How many 10 character strings have exactly four 1s in them?
This simply asks us to select 4 out of 10 slots to place 1s in, so the answer is: = 9!/4! = 15,120. a) exactly four 1.
How many bit strings of length 10 have a 00 or 111 at the beginning or end?
Strings of length 10 either begin with 000 or end with 111: 1*1*1*1*2*2*2*2*2*2*2*2=128; 128+12816=240.
How many 15bit bit strings have a minimum of three 1s and three 0s?
The number of strings is 215 – 1 – 1 – 15 – 15 – 105 – 105, which equals 32526.
How many 12 bit strings have a maximum of three 1s in them?
three 1s maximum?) = 1 + 12 + 66 + 220 = 299
How many 10digit ternary 0/1 or 2 strings exist that contain precisely two 0s, three 1s, and five 2s?
17) Given a string of 10 ternary digits, where each digit is either a 0 or a 1, and where there are exactly two 0s, exactly three 1s, and exactly five 2s, how many such strings exist? The answer is 10!

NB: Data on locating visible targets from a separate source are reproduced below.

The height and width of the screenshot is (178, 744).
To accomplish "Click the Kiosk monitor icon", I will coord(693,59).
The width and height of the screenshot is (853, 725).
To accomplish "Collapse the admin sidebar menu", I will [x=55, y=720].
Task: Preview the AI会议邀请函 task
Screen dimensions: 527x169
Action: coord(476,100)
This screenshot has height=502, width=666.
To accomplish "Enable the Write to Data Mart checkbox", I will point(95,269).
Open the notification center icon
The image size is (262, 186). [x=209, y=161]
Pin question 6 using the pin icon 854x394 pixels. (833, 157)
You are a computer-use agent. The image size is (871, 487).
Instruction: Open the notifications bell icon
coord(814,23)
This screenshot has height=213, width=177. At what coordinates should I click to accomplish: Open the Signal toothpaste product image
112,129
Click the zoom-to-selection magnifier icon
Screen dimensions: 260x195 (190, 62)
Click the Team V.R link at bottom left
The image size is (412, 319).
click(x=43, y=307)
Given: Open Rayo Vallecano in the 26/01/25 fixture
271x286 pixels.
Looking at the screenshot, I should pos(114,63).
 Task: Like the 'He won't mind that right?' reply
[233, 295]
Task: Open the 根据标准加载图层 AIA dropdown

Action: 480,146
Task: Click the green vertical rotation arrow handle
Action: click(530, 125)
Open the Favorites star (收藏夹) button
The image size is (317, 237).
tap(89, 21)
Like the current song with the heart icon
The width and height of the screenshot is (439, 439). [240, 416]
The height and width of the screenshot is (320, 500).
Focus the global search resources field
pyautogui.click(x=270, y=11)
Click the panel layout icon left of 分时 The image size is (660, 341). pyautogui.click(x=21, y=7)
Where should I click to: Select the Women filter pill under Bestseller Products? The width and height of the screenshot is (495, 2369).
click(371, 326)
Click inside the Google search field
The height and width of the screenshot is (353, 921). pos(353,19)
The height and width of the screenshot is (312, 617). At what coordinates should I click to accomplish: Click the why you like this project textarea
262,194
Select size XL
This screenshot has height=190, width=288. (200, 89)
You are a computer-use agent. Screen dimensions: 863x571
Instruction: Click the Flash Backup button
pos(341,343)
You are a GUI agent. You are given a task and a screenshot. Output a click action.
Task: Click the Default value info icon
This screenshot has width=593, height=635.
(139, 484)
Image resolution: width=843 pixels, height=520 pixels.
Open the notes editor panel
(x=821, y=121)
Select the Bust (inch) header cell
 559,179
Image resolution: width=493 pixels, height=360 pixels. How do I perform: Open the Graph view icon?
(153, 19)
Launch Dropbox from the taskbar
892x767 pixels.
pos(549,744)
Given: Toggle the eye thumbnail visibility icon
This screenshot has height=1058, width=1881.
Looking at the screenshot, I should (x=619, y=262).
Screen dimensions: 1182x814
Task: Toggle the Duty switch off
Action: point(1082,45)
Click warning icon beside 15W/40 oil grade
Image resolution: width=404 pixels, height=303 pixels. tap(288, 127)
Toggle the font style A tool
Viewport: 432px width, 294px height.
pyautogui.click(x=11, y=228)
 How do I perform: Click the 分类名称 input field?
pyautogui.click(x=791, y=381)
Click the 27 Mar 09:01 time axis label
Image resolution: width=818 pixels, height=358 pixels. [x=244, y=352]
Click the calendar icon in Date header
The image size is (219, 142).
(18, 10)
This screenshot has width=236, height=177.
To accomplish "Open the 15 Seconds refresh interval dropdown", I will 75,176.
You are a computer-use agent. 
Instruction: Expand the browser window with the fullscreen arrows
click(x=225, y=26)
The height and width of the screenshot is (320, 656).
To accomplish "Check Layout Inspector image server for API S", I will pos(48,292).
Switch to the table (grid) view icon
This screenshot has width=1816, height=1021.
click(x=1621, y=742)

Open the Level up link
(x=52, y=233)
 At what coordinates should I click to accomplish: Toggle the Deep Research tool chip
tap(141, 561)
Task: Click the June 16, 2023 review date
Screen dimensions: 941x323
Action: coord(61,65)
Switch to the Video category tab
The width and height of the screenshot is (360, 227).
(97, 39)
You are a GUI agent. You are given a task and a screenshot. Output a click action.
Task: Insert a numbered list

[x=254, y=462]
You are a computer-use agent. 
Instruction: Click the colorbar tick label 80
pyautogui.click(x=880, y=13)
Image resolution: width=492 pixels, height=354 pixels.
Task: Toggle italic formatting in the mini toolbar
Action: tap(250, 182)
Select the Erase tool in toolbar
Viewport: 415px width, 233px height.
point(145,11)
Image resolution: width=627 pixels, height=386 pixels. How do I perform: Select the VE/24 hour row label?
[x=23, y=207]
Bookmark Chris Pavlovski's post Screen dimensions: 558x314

How many binary strings with 10 digits that start or end in 1 can you name?
The inclusionexclusion formula yields A?B=A+B?A?B=29+29?28=768 for the number of 10digit binary strings that start or end in 1.
How many 10digit 0 and 1number sequences exist that don’t have any backtoback 0s?
The answer is 144 for 10digit sequences of 0s and 1s devoid of any backtoback 0s.